Why Does The DFL Hate Gays?

I have a quick question for the Twin Cities’ leftyblog buildup.

Since gay marriage has emerged, at least for the DFL, as the most important issue in the gubernatorial election – at least as re the perceived record of the GOP’s candidate – I think it’s only fair to ask “why has the DFL been such an utter waste of time when it comes to passing gay marriage?”  If there really is an outcry for gay marriage, then why didn’t the DFL-controlled legislature use their four years of absolute legislative hegemony to push the issue?

Because if there genuinely is popular support for a measure  then there is no such thing as a “wasted vote”.

Here’s how it works; Representative A (DFL – Spike Lake) brings up a gay marriage bill.  Representative B (GOP – Mud Lake) bottles it up in committee and it dies.  DFL candidate C runs for Represenative B’s job, and uses the vote to stir up popular anger at Mr. B, who is turned out of office by the voters who are demanding gay marriage.

In the next session, Representative A and C and fifty other DFLers (and GOPers, scared by the demise of Representative B) pass the bill through the House , and send it to the Senate.  There, Senator D (GOP – Ham Prairie) bottles the bill up in committee.  That fall, GOP candidate E runs against Senator D in the primary, capitalizing on the growing grass-roots realization that gay marriage is what the people want, and gets the endorsement, and wins the vote in Ham Prairie, a reliably GOP district that, like all Minnesotans, really do support gay marriage.

The next session, the House and Senate both pass gay marriage bills.  They are carried to Governor F.  Ms. F vetoes the bill.  In the following gubernatorial election, the popular support for gay marriage sends Governor F. packing; pro-gay marriage former state insurance commissioner G is elected governor. And in his first session, when presented with a gay marriage bill, he signs it, just as he promised in the keynote to his winning campaign.

——–

Is the example above a fanciful hypothetical?  Yes and no.  It was, more or less, how “Concealed Carry” was passed in Minnesota. Pat Pariseau and Linda Boudreaux proposed “Shall Issue” legislation for four or five different sessions (if I remember correctly, and I may well not) before the votes were there to get the victory in 2003.  It wasn’t because they thought they could win every single time – in 1997, they certainly could not.  It was because they knew they wanted the issue in front of the legislature, because the process surrounding the debate would eventually win legislators over (and see to the electoral firing of legislators who opposed the popular measure). And this was in a Legislature that was not controlled by Republicans, much less conservatives.

The MNGOP’s gubernatorial candidate opposes gay marriage. So, by the way, do most Americans, in one form or another; while many support civil unions (myself included), Gay Marriage proposals keep losing in referendum after referendum.
*****
Directives:
1. According to the blog post on the DFL and gay marriage, who proposed "Shall Issue" legislation over several sessions before concealed carry passed in Minnesota?
2. Carry on the blog post on the DFL and gay marriage, picking up after its final sentence.
The data after this blog post on the DFL and gay marriage comes from a separate source.

Available data:
*****
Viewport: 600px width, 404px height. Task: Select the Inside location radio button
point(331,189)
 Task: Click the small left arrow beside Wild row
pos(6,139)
*****
Responses to the exercise:
1. Pat Pariseau and Linda Boudreaux.

2.
“Why waste the votes?”, one DFL wag asked me when I brought it up once.

I dunno – because if you believe in the rightness of your cause, that’s what you do; if you believe in the democratic process and you believe that the people really do support your cause, then there is no such thing as a “wasted vote”.

The DFL knows this, because while they are fine using gay marriage as a cudgel against conservative politicians to fire up, or shore up, their base, they have spent their last four years of absolute hegemony in the Legislature pushing exactly zero gay marriage legislation to Governor Pawlenty.

“Shall issue” handgun laws survived and grew during at least seven consecutive legislative tests against nominally hostile legislatures.  Why doesn’t gay marriage get even one test in a relentlessly friendly legisature?

34 thoughts on “Why Does The DFL Hate Gays?

  1. Given that I’m pretty sure I’m said DFL wag, I’ll use this opportunity to explain myself in more than 140 characters.

    I believe wholeheartedly in gay marriage. I have never ever heard anybody explain to me how expanding equality harms existing marriages. That said, I recognize that the majority of Minnesotans currently do NOT support gay marriage. I think they’re wrong, and I think opinions are shifting rapidly, but I recognize reality.

    You write about “absolute legislative hegemony,” but the DFL did not control the Governor’s office, nor did they have a veto-proof majority in the House. Therefore, no gay marriage bill was ever going to become law.

    So why hasn’t the DFL gone after the issue? Because they understand that the scenario you described above is not likely to happen. In time, there will be, but not right now.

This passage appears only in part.